Collected data entries:
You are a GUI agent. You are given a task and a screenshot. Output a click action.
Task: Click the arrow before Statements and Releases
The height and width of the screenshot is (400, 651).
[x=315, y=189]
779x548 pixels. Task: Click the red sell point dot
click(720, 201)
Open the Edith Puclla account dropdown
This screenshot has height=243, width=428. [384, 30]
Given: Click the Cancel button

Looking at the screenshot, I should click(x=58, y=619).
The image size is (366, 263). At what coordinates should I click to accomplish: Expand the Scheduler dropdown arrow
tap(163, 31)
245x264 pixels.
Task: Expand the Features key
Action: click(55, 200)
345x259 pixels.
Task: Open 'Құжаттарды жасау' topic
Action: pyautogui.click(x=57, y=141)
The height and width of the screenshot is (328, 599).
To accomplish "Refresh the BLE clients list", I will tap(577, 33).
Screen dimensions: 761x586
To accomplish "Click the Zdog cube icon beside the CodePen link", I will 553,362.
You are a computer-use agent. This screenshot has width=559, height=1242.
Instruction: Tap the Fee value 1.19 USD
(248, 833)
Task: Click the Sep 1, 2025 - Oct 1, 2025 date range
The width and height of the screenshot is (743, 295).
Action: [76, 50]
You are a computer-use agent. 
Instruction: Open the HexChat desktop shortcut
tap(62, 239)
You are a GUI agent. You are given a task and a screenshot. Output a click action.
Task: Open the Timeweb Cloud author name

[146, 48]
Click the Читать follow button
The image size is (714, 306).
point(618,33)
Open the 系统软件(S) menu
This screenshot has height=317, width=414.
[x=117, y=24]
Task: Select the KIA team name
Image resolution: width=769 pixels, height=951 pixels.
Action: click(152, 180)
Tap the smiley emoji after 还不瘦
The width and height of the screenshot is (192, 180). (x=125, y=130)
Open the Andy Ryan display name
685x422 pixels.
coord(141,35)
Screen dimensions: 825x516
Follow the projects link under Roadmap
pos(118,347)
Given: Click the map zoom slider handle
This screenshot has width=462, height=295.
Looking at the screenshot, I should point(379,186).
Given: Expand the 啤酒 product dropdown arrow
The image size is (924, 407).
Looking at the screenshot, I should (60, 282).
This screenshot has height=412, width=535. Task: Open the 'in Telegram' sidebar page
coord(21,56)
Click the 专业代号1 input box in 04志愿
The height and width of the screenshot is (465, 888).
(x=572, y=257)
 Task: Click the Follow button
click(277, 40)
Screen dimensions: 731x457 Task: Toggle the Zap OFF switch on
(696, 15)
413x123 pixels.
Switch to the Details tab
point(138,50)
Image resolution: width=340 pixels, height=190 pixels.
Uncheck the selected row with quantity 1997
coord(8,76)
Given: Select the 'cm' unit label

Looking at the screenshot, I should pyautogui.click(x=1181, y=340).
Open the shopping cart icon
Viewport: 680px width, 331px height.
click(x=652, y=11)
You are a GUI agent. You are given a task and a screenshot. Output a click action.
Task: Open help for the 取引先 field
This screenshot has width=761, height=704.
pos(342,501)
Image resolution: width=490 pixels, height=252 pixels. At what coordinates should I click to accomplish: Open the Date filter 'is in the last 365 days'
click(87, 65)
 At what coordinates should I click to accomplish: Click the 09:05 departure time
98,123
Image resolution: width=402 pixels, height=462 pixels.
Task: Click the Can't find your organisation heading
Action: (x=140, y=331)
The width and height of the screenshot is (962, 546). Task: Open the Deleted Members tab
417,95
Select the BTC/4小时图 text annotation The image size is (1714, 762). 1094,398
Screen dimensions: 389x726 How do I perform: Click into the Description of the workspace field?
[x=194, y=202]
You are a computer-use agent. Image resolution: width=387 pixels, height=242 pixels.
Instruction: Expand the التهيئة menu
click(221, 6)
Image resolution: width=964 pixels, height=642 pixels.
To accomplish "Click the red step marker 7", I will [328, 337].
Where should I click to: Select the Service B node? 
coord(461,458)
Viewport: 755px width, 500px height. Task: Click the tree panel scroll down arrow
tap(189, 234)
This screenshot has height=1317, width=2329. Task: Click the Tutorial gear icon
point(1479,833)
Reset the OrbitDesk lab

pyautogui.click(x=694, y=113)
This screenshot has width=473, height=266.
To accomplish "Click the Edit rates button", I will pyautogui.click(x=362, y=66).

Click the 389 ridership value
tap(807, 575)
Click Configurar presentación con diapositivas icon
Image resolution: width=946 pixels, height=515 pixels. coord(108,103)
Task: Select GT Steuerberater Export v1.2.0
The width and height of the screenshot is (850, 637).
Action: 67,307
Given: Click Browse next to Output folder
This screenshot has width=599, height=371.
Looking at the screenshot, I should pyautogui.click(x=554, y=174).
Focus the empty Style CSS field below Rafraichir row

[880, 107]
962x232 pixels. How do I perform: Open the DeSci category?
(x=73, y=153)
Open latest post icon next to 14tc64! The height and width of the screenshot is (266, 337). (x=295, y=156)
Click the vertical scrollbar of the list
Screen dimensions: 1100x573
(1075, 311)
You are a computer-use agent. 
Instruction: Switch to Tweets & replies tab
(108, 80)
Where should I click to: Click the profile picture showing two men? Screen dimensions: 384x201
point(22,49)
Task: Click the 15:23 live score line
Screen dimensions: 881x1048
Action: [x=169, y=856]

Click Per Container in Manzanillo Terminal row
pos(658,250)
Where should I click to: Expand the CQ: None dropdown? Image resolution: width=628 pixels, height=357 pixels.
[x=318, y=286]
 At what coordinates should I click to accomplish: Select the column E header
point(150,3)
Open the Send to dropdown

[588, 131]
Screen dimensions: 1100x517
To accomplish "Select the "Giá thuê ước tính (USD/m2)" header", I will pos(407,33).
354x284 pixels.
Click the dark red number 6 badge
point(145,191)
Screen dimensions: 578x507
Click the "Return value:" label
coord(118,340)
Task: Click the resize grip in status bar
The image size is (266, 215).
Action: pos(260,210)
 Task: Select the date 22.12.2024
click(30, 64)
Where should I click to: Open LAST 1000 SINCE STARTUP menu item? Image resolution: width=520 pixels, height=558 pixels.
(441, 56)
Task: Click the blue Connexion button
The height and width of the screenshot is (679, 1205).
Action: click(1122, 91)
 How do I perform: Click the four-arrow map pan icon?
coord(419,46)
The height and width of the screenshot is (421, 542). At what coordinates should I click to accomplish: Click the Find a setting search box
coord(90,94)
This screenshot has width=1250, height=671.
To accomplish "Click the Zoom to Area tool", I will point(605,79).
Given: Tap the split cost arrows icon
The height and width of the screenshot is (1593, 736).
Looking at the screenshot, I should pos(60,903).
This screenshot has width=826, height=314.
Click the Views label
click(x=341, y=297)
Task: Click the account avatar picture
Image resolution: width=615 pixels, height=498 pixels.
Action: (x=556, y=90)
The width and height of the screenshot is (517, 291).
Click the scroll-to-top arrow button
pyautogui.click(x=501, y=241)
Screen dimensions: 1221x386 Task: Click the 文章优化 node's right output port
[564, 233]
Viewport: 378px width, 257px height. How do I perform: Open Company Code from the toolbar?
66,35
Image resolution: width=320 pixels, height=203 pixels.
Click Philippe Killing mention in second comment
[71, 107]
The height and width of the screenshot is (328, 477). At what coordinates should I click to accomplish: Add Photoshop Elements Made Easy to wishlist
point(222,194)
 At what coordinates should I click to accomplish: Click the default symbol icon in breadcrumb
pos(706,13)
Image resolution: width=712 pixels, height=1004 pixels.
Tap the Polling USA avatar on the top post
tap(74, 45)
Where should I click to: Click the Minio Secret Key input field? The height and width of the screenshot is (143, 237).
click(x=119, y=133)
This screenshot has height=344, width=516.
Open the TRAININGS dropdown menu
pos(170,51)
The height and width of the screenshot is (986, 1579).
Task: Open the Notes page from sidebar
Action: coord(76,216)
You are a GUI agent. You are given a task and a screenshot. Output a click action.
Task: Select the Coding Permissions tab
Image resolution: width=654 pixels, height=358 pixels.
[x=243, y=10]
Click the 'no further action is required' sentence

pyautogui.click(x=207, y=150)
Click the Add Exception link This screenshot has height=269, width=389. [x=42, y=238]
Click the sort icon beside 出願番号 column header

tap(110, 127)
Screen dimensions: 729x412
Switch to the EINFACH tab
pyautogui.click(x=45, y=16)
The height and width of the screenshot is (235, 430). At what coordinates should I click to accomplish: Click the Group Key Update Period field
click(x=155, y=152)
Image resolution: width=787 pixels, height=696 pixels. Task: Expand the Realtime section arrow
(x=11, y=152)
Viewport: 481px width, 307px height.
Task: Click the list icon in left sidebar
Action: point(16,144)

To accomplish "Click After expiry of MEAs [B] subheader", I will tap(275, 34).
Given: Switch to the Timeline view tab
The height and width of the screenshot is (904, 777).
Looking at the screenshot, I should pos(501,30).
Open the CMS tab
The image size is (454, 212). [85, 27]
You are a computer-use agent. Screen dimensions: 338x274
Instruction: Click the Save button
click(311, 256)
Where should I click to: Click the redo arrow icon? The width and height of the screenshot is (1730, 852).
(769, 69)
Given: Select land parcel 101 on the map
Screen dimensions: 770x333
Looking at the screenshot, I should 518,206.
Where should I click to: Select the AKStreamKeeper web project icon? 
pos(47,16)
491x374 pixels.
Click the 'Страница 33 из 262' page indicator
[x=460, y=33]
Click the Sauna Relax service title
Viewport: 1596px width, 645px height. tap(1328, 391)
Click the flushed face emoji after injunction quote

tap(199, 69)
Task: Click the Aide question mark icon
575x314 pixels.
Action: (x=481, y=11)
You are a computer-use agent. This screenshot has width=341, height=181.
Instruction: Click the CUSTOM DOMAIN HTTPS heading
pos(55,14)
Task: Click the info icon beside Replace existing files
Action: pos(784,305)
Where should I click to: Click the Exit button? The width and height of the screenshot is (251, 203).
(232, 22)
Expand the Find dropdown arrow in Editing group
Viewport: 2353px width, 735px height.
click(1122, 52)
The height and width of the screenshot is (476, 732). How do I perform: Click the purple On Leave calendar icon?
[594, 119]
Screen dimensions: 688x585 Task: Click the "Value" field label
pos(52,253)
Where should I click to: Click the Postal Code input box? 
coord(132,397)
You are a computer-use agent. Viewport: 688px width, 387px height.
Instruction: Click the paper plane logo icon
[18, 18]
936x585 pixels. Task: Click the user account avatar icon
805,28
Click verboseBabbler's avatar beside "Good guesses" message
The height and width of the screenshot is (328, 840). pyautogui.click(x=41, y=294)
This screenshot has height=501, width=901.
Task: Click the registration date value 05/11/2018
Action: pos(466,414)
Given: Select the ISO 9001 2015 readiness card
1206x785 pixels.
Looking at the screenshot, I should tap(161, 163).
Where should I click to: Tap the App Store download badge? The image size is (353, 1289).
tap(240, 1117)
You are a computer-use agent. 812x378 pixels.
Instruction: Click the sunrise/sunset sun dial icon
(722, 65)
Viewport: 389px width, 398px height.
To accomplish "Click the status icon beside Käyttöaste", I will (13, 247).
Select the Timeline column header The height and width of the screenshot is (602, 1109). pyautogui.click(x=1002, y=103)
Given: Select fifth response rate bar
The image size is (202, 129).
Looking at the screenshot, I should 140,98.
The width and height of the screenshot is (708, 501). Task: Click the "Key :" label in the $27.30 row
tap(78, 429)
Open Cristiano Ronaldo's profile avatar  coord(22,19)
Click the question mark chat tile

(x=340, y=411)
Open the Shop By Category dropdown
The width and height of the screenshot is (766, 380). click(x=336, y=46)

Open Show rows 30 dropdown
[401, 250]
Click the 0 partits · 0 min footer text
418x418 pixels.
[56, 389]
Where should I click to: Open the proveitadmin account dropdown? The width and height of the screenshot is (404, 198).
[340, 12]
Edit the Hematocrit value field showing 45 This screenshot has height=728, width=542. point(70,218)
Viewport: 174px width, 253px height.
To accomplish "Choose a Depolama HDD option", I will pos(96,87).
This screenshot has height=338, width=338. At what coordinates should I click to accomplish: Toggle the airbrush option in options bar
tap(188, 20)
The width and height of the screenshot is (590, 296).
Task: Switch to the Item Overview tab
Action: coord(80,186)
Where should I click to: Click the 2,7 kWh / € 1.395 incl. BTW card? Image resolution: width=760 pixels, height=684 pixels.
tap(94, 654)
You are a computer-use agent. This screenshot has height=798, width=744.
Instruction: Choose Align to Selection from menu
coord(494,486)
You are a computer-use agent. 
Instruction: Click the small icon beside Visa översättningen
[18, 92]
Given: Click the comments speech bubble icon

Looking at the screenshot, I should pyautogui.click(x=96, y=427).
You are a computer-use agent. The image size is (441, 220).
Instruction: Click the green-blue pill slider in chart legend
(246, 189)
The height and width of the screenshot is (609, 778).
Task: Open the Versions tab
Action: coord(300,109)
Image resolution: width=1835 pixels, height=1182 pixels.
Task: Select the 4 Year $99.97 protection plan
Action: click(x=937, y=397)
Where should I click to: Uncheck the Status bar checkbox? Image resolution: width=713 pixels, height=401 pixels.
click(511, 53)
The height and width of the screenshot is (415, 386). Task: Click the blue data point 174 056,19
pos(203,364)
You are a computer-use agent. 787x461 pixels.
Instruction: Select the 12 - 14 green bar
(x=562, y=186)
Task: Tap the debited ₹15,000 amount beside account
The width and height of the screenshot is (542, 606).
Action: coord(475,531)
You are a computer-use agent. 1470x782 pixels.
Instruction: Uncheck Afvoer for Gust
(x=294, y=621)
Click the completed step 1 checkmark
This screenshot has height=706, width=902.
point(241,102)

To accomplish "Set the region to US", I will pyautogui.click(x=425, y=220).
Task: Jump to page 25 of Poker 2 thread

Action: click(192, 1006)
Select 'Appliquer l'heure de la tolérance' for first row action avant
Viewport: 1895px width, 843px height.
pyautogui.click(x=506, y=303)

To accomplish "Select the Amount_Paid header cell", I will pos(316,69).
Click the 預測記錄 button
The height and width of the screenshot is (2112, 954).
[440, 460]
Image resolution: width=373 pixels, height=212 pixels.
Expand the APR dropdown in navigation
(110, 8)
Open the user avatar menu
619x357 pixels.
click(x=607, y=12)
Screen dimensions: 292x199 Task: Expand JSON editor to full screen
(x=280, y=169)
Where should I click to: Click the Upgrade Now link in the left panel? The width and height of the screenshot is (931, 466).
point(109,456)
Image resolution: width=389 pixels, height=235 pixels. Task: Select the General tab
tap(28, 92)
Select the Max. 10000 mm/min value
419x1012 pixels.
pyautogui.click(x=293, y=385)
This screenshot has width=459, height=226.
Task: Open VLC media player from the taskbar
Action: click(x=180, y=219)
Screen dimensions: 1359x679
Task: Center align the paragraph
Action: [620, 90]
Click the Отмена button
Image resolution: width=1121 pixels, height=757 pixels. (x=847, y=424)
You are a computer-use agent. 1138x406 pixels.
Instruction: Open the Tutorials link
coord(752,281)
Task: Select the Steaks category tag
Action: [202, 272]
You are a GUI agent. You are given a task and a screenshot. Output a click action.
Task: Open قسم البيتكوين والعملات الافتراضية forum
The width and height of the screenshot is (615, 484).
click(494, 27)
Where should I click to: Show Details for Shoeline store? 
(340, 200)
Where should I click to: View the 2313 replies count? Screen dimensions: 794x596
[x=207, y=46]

• **Exercise requirements**
Would you copy all lines in the records where the string "step" appears?

• **Worked solution**
To accomplish "Click the red step marker 7", I will [328, 337].
Click the completed step 1 checkmark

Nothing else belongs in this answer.